Balthasar's Odyssey
- first edition
- Author: Amin Maalouf
- Original title: Le Périple de Baldassare
- Translator: Barbara Bray
- Genre: historical novel
- Publisher: éditions Grasset
- Publication date: 2000
- Published in English: 2002
- ISBN: 1-55970-702-X
- OCLC: 54998107

= Balthasar's Odyssey =

2000 novel by Amin Maalouf

Balthasar's Odyssey (Le Périple de Baldassare) is a 2000 novel by Amin Maalouf set in 17th century Europe and the Levant. Originally written in French, it was shortlisted for the International Dublin Literary Award in 2004.

The plot concerns the journey of a Genoese librarian living in the town of Gibelet (Byblos in Lebanon) named Balthasar who seeks a sacred book The Hundredth Name that is said to contain the unknown and sacred name of God, whose knowledge seems to be the answer for the salvation of souls at Doomsday in the apocalyptic year of 1666. During his trip, Balthasar travels through the Ottoman Empire, to Italy, and London, while experiencing a myriad of problems due to the accursed book.

==Plot==

Before the dawn of the apocalyptic 'Year of the Beast' in 1666, Balthasar Embriaco, a Levantine merchant, sets out on an adventure that will take him across the breadth of the civilised world from Constantinople, through the Mediterranean, to London, shortly before the Great Fire.

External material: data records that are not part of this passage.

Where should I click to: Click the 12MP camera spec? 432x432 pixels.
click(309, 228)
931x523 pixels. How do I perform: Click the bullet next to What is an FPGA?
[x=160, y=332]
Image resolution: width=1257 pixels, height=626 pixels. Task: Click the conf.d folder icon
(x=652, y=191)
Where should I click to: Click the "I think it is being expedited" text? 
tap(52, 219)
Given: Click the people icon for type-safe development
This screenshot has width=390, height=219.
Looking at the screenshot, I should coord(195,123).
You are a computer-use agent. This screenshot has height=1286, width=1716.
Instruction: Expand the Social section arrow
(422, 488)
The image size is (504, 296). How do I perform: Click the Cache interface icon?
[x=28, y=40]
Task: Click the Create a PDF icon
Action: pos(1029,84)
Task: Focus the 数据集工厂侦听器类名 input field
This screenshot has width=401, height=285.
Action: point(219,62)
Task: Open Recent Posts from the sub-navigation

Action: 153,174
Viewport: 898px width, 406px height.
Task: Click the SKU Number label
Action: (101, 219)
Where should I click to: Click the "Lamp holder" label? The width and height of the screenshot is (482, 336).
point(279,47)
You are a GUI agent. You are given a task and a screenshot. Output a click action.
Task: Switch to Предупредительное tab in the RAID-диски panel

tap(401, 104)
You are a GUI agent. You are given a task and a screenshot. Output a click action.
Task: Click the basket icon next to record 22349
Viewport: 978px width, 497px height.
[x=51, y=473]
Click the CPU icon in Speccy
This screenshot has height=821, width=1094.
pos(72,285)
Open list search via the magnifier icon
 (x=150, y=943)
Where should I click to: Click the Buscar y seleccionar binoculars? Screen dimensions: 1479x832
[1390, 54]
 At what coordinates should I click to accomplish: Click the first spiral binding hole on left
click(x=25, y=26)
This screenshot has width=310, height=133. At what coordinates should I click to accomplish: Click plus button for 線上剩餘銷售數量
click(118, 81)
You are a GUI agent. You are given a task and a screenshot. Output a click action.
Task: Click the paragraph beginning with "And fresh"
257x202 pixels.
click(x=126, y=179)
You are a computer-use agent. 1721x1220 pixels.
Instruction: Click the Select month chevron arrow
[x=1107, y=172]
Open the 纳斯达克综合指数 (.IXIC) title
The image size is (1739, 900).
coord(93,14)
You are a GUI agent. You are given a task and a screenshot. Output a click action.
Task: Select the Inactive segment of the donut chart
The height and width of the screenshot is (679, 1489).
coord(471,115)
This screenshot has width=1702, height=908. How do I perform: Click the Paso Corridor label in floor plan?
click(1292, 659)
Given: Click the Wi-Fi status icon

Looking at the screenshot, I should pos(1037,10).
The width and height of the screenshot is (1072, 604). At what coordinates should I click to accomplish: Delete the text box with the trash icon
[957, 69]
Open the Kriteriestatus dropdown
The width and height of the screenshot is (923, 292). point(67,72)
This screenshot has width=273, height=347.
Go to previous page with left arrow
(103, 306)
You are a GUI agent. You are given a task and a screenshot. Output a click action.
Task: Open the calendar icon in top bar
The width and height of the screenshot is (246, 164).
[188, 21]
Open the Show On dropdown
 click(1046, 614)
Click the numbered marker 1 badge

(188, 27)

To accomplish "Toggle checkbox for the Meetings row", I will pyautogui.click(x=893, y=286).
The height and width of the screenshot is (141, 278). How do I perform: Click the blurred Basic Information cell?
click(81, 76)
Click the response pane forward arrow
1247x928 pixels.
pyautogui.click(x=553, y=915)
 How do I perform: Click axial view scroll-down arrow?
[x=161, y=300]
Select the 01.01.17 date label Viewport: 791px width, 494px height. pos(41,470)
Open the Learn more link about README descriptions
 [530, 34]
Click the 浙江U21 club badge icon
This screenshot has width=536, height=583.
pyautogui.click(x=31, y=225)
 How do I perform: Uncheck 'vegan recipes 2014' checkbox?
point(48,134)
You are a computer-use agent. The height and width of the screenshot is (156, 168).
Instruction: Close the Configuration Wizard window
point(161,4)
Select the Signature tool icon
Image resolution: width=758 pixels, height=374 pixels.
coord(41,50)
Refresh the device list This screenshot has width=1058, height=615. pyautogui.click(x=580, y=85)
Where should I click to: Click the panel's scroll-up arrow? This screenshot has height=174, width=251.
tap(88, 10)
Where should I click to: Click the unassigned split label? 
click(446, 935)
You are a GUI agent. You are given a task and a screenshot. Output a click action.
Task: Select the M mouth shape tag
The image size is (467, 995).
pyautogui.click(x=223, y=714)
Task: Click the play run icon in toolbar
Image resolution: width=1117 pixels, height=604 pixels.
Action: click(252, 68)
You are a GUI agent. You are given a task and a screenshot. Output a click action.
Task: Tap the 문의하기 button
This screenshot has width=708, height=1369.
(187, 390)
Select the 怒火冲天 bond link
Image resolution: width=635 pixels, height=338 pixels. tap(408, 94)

Balthazar's urgent quest is to track down a copy of one of the rarest and most coveted books ever printed, a volume called The Hundredth Name; its contents are thought to be of vital importance to the future of the world. There are ninety-nine names for God in the Quran, and merely to know this most secret hundredth name will, Balthasar believes, ensure his salvation.